▶ **Aufgabe**
Kannst du das Urteil zur Übergangsbeihilfe unten nach seinem letzten Satz weiterschreiben?

▶ **Text**
·····

Urteil vom Verwaltungsgericht Düsseldorf - 13 K 3343/15
Tenor
Die Beklagte wird unter Aufhebung ihres Bescheides vom 1. Februar 2015 in Gestalt des Widerspruchsbescheides vom 2. April 2015 verpflichtet, an den Kläger eine anteilige Übergangsbeihilfe in Höhe von 4.199,78 Euro brutto zu zahlen, Zug um Zug gegen Rückgabe des Zulassungsscheins des Kreiswehrersatzamtes L. vom 9. Mai 1989. Im Übrigen wird die Klage abgewiesen.
Die Beklagte trägt die Kosten des Verfahrens.

·····

▶ **Bereitgestellte Daten**
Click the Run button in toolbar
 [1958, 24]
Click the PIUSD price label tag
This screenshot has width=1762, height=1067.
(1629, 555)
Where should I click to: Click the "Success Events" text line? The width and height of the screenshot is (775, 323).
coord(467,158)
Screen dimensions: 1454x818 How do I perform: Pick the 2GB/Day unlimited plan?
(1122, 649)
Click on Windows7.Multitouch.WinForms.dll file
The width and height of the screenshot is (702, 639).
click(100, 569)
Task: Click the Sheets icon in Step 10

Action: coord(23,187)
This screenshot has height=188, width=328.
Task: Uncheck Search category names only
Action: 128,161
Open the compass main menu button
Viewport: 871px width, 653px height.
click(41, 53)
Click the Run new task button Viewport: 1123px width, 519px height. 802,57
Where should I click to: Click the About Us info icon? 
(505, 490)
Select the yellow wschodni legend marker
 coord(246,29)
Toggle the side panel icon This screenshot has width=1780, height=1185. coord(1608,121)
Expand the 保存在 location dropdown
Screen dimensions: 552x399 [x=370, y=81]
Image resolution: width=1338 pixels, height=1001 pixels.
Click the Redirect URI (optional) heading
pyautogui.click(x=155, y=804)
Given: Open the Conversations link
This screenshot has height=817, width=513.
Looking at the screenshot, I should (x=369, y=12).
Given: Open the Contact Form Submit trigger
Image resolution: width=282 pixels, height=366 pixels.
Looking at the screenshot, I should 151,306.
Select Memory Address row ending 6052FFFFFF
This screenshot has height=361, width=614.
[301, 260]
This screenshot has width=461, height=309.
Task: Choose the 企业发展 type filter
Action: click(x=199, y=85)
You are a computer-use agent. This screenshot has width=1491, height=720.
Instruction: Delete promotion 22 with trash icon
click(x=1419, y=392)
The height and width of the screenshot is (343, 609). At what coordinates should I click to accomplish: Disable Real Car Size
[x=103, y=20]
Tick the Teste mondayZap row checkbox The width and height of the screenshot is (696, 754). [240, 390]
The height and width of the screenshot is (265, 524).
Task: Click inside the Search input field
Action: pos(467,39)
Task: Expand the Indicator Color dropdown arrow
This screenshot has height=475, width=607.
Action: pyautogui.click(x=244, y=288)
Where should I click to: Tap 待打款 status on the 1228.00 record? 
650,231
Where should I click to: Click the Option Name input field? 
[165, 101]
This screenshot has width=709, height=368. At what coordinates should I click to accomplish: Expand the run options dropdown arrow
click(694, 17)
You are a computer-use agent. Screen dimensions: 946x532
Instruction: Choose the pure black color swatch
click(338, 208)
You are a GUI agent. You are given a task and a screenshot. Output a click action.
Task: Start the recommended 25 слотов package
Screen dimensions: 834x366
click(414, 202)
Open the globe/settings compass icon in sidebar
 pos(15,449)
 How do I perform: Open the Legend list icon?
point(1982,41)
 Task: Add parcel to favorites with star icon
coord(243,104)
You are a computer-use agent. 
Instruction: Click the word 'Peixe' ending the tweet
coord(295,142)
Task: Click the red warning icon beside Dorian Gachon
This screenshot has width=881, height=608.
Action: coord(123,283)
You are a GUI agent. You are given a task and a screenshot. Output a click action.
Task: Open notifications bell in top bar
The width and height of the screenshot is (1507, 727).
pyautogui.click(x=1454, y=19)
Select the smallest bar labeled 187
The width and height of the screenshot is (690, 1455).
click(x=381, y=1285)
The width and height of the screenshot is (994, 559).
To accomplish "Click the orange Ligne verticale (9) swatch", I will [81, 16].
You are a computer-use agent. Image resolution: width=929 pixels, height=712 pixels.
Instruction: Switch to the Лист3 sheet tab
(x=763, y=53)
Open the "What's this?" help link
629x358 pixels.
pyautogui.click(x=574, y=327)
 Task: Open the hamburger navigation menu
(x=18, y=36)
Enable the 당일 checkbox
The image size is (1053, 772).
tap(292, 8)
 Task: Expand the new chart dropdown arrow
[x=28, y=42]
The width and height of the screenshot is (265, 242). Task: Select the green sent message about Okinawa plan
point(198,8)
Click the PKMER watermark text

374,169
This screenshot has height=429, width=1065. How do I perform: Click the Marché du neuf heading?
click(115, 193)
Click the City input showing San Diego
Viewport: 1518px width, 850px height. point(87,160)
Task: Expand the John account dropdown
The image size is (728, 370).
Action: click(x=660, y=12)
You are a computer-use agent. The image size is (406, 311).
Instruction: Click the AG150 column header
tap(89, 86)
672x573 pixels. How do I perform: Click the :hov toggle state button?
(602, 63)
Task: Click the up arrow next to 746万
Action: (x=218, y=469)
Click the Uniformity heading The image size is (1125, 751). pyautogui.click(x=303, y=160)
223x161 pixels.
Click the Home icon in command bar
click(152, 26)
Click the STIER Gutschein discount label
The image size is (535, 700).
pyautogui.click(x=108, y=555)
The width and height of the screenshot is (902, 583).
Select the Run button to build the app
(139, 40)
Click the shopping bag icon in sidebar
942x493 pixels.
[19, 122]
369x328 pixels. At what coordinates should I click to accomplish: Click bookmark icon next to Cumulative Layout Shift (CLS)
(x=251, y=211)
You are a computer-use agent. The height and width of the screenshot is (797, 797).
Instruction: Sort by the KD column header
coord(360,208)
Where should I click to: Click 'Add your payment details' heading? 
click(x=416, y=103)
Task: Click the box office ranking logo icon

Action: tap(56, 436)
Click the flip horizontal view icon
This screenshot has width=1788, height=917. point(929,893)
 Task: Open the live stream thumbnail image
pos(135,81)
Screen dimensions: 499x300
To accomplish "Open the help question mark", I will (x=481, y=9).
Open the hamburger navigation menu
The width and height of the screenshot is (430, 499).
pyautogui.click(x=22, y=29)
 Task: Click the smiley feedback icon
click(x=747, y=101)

·····

▶ **Ausgabe folgt**
Das Urteil ist hinsichtlich der Kosten vorläufig vollstreckbar. Die Beklagte kann die Vollstreckung durch Sicherheitsleistung in Höhe von 110 % des aufgrund des Urteils vollstreckbaren Betrages abwenden, wenn nicht der Kläger vor der Vollstreckung Sicherheit in Höhe von 110 % des jeweils vollstreckbaren Betrages leistet.
1
Tatbestand:
2Die Beteiligten streiten über die Pflicht der Beklagten zur Zahlung der aufgrund der Erteilung eines Zulassungsscheins einbehaltenen hälftigen Übergangsbeihilfe Zug um Zug gegen dessen Rückgabe.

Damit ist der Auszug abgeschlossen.